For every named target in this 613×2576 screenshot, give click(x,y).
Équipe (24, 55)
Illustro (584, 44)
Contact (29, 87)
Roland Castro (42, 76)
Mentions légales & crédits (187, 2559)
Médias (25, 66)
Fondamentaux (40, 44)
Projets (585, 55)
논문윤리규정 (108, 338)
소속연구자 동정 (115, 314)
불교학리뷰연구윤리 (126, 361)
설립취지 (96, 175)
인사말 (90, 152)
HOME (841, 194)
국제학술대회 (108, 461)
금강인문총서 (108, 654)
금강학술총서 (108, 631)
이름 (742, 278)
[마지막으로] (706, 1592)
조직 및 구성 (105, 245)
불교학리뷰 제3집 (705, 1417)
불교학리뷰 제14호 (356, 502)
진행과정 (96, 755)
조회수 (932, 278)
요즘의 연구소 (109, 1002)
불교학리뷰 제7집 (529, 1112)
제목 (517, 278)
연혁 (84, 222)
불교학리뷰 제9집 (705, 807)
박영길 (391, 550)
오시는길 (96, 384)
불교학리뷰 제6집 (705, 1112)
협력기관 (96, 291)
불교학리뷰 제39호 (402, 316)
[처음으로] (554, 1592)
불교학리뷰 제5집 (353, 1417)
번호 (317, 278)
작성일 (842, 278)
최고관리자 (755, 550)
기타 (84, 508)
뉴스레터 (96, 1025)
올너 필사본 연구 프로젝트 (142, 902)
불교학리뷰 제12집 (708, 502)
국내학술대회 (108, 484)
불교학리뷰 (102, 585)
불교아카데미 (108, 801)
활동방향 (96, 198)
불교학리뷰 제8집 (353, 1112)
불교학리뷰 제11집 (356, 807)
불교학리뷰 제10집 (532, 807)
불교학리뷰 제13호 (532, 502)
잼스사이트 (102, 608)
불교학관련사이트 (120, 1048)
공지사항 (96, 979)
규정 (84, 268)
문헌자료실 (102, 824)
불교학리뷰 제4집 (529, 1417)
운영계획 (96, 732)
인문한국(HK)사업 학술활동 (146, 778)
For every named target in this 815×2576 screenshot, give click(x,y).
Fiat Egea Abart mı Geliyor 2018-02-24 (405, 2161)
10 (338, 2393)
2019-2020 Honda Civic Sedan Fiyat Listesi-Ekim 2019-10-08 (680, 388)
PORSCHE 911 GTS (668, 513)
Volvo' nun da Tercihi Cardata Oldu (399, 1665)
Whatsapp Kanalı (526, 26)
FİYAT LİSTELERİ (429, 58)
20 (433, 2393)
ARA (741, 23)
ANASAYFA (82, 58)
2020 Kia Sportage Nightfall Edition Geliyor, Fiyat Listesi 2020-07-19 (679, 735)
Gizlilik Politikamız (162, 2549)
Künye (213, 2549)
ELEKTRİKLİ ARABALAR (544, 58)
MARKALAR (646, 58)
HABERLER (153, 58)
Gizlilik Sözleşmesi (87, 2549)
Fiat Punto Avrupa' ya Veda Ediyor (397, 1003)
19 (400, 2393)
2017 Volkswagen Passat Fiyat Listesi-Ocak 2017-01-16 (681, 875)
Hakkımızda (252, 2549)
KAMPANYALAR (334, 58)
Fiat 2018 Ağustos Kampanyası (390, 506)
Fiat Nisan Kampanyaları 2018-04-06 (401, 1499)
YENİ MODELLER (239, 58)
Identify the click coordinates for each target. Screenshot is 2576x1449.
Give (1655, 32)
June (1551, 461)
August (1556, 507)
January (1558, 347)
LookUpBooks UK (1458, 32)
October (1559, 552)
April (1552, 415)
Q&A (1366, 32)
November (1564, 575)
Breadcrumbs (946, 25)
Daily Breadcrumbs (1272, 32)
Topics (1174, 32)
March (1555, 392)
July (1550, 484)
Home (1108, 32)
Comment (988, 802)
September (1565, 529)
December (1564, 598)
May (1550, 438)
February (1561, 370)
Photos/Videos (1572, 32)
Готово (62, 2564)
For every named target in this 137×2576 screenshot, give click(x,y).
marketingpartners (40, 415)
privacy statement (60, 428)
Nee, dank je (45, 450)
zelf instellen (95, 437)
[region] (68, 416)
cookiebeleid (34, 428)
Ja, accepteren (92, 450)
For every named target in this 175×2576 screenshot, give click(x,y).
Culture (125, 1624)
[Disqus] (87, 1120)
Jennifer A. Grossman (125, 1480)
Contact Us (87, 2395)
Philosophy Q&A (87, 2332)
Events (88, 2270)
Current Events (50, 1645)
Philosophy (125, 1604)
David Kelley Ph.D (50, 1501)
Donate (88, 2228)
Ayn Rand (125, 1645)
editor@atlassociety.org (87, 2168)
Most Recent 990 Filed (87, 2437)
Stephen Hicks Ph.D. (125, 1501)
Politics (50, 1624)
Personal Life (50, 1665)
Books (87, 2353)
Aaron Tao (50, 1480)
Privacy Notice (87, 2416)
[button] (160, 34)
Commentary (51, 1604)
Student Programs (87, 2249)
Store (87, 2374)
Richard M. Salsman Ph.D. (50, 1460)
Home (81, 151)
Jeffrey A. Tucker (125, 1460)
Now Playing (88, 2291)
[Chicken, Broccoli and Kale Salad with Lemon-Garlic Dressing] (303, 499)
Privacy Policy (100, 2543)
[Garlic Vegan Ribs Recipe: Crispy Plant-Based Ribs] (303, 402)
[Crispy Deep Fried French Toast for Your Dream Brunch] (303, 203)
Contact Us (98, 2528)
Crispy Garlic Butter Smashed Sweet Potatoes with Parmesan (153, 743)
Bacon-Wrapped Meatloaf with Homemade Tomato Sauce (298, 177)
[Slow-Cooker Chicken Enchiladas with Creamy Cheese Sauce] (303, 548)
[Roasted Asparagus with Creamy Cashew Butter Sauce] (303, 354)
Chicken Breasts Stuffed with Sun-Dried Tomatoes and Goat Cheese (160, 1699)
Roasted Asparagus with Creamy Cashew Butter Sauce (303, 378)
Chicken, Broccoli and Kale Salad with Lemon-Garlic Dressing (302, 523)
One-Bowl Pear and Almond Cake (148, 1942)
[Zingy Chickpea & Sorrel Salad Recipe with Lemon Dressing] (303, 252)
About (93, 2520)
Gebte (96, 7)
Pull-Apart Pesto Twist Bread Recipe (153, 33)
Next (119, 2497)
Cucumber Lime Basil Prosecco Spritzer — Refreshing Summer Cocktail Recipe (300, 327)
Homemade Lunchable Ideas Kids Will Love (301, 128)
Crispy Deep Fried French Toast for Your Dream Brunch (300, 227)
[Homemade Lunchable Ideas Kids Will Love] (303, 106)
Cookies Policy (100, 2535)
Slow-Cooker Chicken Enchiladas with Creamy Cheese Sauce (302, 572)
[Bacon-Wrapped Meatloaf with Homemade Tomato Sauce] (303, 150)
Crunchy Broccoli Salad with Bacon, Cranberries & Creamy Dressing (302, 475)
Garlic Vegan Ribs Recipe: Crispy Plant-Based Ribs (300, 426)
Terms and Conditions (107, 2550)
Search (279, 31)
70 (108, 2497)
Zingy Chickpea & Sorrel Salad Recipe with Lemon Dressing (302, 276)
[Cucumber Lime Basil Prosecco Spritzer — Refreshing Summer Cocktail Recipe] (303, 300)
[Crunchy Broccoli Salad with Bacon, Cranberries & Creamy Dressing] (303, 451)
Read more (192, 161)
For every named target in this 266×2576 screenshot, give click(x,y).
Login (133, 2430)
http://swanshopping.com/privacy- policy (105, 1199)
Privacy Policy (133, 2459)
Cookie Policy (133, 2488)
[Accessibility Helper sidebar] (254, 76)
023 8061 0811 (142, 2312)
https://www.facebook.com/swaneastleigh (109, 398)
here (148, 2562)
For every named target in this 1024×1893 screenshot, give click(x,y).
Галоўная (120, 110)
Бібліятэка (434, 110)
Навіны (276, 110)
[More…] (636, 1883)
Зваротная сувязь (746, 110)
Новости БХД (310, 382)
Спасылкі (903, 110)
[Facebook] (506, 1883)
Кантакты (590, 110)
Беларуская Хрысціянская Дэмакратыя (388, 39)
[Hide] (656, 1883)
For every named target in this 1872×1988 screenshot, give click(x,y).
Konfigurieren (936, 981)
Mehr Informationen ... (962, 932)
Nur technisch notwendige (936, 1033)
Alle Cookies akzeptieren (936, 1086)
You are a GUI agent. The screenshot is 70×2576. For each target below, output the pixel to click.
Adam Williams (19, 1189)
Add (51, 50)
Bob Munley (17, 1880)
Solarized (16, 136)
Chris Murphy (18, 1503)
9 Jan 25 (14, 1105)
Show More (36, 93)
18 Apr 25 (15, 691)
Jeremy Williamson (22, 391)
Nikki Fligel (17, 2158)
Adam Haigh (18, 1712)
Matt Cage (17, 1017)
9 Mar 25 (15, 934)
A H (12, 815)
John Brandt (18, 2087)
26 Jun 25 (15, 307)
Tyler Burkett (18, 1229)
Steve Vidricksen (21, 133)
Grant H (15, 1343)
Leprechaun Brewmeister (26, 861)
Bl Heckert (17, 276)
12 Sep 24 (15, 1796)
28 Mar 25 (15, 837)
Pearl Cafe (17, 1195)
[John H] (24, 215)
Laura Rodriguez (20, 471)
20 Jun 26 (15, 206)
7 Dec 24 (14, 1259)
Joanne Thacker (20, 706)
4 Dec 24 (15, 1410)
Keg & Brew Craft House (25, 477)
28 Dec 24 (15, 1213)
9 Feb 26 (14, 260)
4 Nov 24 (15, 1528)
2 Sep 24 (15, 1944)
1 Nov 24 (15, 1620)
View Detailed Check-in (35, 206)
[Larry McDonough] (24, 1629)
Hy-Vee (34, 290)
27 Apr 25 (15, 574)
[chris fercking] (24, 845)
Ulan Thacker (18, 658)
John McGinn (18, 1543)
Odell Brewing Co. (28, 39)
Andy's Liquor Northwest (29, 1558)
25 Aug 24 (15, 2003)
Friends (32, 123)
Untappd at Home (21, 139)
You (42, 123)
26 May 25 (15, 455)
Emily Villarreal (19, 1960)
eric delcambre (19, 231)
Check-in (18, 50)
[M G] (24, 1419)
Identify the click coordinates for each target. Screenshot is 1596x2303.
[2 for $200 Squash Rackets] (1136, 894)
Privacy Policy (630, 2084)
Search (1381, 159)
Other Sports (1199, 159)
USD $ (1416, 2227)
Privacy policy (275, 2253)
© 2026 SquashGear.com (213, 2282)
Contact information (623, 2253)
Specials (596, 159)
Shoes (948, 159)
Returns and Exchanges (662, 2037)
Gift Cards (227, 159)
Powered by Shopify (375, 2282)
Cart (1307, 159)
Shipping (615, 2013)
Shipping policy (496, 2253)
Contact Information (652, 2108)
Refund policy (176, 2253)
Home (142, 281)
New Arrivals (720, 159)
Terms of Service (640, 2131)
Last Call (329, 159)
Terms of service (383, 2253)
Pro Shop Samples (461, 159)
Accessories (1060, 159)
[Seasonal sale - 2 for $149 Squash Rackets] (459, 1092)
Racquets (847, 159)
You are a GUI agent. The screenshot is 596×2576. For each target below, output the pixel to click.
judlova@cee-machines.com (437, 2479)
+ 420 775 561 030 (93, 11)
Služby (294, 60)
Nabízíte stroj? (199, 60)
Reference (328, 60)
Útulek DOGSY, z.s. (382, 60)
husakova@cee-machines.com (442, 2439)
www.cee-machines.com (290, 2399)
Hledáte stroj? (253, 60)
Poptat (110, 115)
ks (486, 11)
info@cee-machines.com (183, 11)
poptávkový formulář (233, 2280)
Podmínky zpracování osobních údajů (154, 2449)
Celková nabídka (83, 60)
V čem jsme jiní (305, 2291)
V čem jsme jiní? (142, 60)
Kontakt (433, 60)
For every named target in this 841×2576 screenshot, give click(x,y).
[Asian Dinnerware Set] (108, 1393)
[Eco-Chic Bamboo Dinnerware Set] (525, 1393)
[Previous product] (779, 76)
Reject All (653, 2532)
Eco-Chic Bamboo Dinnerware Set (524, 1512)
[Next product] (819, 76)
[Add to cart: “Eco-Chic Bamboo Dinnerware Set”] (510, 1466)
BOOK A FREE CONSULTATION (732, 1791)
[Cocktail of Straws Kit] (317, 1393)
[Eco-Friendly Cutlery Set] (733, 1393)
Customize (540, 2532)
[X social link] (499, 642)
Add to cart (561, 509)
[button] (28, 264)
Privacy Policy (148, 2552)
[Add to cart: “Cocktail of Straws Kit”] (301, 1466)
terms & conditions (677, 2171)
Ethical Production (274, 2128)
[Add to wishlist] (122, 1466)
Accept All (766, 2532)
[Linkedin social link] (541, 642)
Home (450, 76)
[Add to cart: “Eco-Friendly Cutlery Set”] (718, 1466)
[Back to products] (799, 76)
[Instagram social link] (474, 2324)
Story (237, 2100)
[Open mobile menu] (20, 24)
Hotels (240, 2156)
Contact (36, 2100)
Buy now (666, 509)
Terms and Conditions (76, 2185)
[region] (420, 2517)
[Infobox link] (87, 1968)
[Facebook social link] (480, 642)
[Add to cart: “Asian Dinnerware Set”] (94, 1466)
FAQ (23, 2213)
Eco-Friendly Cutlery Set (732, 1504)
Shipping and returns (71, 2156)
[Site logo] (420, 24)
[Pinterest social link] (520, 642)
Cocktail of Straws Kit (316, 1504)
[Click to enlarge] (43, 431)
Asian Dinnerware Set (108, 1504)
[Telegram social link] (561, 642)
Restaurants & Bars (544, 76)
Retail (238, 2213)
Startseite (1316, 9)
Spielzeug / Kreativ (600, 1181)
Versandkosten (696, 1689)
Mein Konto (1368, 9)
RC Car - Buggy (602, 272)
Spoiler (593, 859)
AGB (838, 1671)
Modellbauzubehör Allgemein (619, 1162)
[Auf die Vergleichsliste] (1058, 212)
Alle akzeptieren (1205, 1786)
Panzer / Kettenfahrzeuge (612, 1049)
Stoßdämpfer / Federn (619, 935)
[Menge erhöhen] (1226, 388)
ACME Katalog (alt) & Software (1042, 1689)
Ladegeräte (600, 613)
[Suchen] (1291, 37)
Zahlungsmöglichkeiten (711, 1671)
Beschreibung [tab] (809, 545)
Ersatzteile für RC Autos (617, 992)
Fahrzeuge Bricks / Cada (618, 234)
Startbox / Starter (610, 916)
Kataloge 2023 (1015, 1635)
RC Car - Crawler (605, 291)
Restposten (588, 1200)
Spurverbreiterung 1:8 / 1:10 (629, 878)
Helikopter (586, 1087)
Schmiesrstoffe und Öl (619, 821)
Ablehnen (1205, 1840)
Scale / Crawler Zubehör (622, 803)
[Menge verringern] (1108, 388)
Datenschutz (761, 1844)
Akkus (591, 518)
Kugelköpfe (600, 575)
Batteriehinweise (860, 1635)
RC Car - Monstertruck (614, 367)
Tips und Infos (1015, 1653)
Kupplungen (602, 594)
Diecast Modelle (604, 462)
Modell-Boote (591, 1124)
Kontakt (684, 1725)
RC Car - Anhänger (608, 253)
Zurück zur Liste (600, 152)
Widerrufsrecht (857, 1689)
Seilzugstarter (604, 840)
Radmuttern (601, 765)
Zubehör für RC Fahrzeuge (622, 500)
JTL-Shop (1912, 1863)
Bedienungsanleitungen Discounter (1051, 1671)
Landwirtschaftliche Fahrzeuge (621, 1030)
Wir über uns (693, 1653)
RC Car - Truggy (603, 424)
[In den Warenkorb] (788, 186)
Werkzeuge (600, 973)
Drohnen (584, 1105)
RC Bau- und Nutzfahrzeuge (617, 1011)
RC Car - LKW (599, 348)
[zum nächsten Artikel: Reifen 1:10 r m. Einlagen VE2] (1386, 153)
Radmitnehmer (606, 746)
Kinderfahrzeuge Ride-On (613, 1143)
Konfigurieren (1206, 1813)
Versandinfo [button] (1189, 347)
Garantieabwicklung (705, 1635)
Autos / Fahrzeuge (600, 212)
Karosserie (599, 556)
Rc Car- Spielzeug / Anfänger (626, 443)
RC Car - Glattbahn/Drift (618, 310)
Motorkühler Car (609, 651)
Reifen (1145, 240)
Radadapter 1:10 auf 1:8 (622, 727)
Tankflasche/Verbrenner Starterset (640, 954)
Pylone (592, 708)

━━━━━━━━

• [Work request] Check each line of the data above for the word "Brunch" and copy the ones where it is found.

• [Response to the exercise]
[Crispy Deep Fried French Toast for Your Dream Brunch] (303, 203)
Crispy Deep Fried French Toast for Your Dream Brunch (300, 227)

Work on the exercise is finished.